Directions for this task: Set down the entries below once more, precisely as they stand.

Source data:
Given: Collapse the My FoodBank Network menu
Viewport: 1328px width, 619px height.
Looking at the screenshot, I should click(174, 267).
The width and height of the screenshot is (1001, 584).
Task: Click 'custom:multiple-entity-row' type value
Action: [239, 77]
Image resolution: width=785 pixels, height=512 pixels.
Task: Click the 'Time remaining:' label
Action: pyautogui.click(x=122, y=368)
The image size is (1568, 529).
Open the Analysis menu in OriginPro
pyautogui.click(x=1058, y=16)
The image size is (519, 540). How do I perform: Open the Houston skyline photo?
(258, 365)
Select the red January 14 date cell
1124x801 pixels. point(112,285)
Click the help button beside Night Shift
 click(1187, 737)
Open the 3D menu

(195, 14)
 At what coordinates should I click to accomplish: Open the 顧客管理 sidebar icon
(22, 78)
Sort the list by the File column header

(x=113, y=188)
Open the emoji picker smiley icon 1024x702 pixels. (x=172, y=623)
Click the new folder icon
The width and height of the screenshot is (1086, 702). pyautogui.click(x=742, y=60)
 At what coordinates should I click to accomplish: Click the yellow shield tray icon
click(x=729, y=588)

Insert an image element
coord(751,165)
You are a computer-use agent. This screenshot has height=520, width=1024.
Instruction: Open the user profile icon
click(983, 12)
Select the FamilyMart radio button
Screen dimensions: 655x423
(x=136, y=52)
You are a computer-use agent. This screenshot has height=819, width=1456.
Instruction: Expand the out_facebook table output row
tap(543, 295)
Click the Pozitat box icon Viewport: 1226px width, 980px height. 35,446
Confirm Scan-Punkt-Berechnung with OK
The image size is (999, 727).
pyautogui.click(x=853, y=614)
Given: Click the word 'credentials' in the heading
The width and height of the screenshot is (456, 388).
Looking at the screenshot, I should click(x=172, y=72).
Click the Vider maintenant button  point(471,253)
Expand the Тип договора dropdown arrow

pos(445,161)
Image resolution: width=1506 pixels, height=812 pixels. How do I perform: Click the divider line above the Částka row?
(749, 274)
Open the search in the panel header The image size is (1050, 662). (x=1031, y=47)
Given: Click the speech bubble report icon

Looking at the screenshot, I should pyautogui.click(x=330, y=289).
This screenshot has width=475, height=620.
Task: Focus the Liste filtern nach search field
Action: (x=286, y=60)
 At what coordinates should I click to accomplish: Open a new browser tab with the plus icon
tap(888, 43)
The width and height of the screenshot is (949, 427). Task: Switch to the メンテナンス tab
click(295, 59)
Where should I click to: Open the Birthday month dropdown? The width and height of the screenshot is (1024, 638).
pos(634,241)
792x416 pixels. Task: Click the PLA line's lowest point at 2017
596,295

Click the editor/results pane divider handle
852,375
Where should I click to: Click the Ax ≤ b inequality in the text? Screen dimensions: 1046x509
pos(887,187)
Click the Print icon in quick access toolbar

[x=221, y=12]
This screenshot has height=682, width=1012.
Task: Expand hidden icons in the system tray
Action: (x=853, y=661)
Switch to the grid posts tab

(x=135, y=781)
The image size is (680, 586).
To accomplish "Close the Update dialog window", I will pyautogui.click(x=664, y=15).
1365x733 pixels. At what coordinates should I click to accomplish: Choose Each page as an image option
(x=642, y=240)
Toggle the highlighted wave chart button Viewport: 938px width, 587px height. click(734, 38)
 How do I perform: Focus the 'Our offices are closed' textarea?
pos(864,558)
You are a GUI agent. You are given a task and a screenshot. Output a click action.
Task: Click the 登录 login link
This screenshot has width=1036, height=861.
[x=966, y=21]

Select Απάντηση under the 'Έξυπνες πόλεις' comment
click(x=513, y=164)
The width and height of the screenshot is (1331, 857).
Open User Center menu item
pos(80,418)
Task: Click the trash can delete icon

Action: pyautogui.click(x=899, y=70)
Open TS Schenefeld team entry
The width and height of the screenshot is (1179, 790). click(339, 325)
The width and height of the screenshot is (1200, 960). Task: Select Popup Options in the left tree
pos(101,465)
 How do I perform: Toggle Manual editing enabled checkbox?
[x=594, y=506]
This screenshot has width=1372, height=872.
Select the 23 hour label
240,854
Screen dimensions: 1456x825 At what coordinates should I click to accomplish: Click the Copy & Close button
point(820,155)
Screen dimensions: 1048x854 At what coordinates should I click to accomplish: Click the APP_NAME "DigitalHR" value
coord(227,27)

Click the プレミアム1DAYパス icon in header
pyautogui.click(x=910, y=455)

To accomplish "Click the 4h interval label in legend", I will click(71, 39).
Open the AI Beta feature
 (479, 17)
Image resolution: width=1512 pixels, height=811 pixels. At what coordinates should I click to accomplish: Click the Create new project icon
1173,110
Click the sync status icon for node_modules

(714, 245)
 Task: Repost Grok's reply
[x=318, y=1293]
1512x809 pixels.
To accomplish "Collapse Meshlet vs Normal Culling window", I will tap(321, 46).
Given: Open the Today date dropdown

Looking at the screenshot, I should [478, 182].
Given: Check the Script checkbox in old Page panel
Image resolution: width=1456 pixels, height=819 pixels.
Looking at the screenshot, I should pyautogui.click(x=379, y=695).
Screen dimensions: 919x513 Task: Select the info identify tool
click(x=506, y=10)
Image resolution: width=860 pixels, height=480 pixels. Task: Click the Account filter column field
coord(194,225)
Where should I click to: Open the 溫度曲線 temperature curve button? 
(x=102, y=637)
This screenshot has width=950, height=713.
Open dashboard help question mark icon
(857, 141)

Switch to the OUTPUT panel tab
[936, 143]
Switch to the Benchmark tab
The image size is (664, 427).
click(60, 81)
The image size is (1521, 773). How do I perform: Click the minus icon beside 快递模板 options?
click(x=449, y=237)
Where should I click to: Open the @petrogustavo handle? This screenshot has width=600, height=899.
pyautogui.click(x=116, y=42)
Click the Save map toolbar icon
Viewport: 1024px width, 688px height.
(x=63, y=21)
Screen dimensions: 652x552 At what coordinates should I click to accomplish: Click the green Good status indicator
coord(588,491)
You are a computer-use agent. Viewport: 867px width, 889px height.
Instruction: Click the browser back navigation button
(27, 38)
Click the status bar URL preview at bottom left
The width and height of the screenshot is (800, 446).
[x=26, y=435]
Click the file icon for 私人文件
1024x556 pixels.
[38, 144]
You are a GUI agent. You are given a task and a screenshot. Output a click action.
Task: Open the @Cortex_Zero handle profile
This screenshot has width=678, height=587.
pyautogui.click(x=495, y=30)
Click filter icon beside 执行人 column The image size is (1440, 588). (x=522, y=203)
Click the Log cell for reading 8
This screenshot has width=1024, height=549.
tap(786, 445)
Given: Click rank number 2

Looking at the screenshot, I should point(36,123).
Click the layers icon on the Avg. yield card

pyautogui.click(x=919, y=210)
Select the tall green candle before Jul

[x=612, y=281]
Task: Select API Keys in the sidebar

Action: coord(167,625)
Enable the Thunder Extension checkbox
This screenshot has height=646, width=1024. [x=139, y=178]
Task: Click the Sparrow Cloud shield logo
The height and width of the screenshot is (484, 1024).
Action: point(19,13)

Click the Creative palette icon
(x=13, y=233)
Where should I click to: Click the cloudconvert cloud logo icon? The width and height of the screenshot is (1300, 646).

Expected output:
Given: Collapse the My FoodBank Network menu
Viewport: 1328px width, 619px height.
Looking at the screenshot, I should click(174, 267).
The width and height of the screenshot is (1001, 584).
Task: Click 'custom:multiple-entity-row' type value
Action: [239, 77]
Image resolution: width=785 pixels, height=512 pixels.
Task: Click the 'Time remaining:' label
Action: pyautogui.click(x=122, y=368)
The image size is (1568, 529).
Open the Analysis menu in OriginPro
pyautogui.click(x=1058, y=16)
The image size is (519, 540). How do I perform: Open the Houston skyline photo?
(258, 365)
Select the red January 14 date cell
1124x801 pixels. point(112,285)
Click the help button beside Night Shift
 click(1187, 737)
Open the 3D menu

(195, 14)
 At what coordinates should I click to accomplish: Open the 顧客管理 sidebar icon
(22, 78)
Sort the list by the File column header

(x=113, y=188)
Open the emoji picker smiley icon 1024x702 pixels. (x=172, y=623)
Click the new folder icon
The width and height of the screenshot is (1086, 702). pyautogui.click(x=742, y=60)
 At what coordinates should I click to accomplish: Click the yellow shield tray icon
click(x=729, y=588)

Insert an image element
coord(751,165)
You are a computer-use agent. This screenshot has height=520, width=1024.
Instruction: Open the user profile icon
click(983, 12)
Select the FamilyMart radio button
Screen dimensions: 655x423
(x=136, y=52)
You are a computer-use agent. This screenshot has height=819, width=1456.
Instruction: Expand the out_facebook table output row
tap(543, 295)
Click the Pozitat box icon Viewport: 1226px width, 980px height. 35,446
Confirm Scan-Punkt-Berechnung with OK
The image size is (999, 727).
pyautogui.click(x=853, y=614)
Given: Click the word 'credentials' in the heading
The width and height of the screenshot is (456, 388).
Looking at the screenshot, I should click(x=172, y=72).
Click the Vider maintenant button  point(471,253)
Expand the Тип договора dropdown arrow

pos(445,161)
Image resolution: width=1506 pixels, height=812 pixels. How do I perform: Click the divider line above the Částka row?
(749, 274)
Open the search in the panel header The image size is (1050, 662). (x=1031, y=47)
Given: Click the speech bubble report icon

Looking at the screenshot, I should pyautogui.click(x=330, y=289).
This screenshot has width=475, height=620.
Task: Focus the Liste filtern nach search field
Action: (x=286, y=60)
 At what coordinates should I click to accomplish: Open a new browser tab with the plus icon
tap(888, 43)
The width and height of the screenshot is (949, 427). Task: Switch to the メンテナンス tab
click(295, 59)
Where should I click to: Open the Birthday month dropdown? The width and height of the screenshot is (1024, 638).
pos(634,241)
792x416 pixels. Task: Click the PLA line's lowest point at 2017
596,295

Click the editor/results pane divider handle
852,375
Where should I click to: Click the Ax ≤ b inequality in the text? Screen dimensions: 1046x509
pos(887,187)
Click the Print icon in quick access toolbar

[x=221, y=12]
This screenshot has height=682, width=1012.
Task: Expand hidden icons in the system tray
Action: (x=853, y=661)
Switch to the grid posts tab

(x=135, y=781)
The image size is (680, 586).
To accomplish "Close the Update dialog window", I will pyautogui.click(x=664, y=15).
1365x733 pixels. At what coordinates should I click to accomplish: Choose Each page as an image option
(x=642, y=240)
Toggle the highlighted wave chart button Viewport: 938px width, 587px height. click(734, 38)
 How do I perform: Focus the 'Our offices are closed' textarea?
pos(864,558)
You are a GUI agent. You are given a task and a screenshot. Output a click action.
Task: Click the 登录 login link
This screenshot has width=1036, height=861.
[x=966, y=21]

Select Απάντηση under the 'Έξυπνες πόλεις' comment
click(x=513, y=164)
The width and height of the screenshot is (1331, 857).
Open User Center menu item
pos(80,418)
Task: Click the trash can delete icon

Action: pyautogui.click(x=899, y=70)
Open TS Schenefeld team entry
The width and height of the screenshot is (1179, 790). click(339, 325)
The width and height of the screenshot is (1200, 960). Task: Select Popup Options in the left tree
pos(101,465)
 How do I perform: Toggle Manual editing enabled checkbox?
[x=594, y=506]
This screenshot has width=1372, height=872.
Select the 23 hour label
240,854
Screen dimensions: 1456x825 At what coordinates should I click to accomplish: Click the Copy & Close button
point(820,155)
Screen dimensions: 1048x854 At what coordinates should I click to accomplish: Click the APP_NAME "DigitalHR" value
coord(227,27)

Click the プレミアム1DAYパス icon in header
pyautogui.click(x=910, y=455)

To accomplish "Click the 4h interval label in legend", I will click(71, 39).
Open the AI Beta feature
 (479, 17)
Image resolution: width=1512 pixels, height=811 pixels. At what coordinates should I click to accomplish: Click the Create new project icon
1173,110
Click the sync status icon for node_modules

(714, 245)
 Task: Repost Grok's reply
[x=318, y=1293]
1512x809 pixels.
To accomplish "Collapse Meshlet vs Normal Culling window", I will tap(321, 46).
Given: Open the Today date dropdown

Looking at the screenshot, I should [478, 182].
Given: Check the Script checkbox in old Page panel
Image resolution: width=1456 pixels, height=819 pixels.
Looking at the screenshot, I should pyautogui.click(x=379, y=695).
Screen dimensions: 919x513 Task: Select the info identify tool
click(x=506, y=10)
Image resolution: width=860 pixels, height=480 pixels. Task: Click the Account filter column field
coord(194,225)
Where should I click to: Open the 溫度曲線 temperature curve button? 
(x=102, y=637)
This screenshot has width=950, height=713.
Open dashboard help question mark icon
(857, 141)

Switch to the OUTPUT panel tab
[936, 143]
Switch to the Benchmark tab
The image size is (664, 427).
click(60, 81)
The image size is (1521, 773). How do I perform: Click the minus icon beside 快递模板 options?
click(x=449, y=237)
Where should I click to: Open the @petrogustavo handle? This screenshot has width=600, height=899.
pyautogui.click(x=116, y=42)
Click the Save map toolbar icon
Viewport: 1024px width, 688px height.
(x=63, y=21)
Screen dimensions: 652x552 At what coordinates should I click to accomplish: Click the green Good status indicator
coord(588,491)
You are a computer-use agent. Viewport: 867px width, 889px height.
Instruction: Click the browser back navigation button
(27, 38)
Click the status bar URL preview at bottom left
The width and height of the screenshot is (800, 446).
[x=26, y=435]
Click the file icon for 私人文件
1024x556 pixels.
[38, 144]
You are a GUI agent. You are given a task and a screenshot. Output a click action.
Task: Open the @Cortex_Zero handle profile
This screenshot has width=678, height=587.
pyautogui.click(x=495, y=30)
Click filter icon beside 执行人 column The image size is (1440, 588). (x=522, y=203)
Click the Log cell for reading 8
This screenshot has width=1024, height=549.
tap(786, 445)
Given: Click rank number 2

Looking at the screenshot, I should point(36,123).
Click the layers icon on the Avg. yield card

pyautogui.click(x=919, y=210)
Select the tall green candle before Jul

[x=612, y=281]
Task: Select API Keys in the sidebar

Action: coord(167,625)
Enable the Thunder Extension checkbox
This screenshot has height=646, width=1024. [x=139, y=178]
Task: Click the Sparrow Cloud shield logo
The height and width of the screenshot is (484, 1024).
Action: point(19,13)

Click the Creative palette icon
(x=13, y=233)
Where should I click to: Click the cloudconvert cloud logo icon? The width and height of the screenshot is (1300, 646).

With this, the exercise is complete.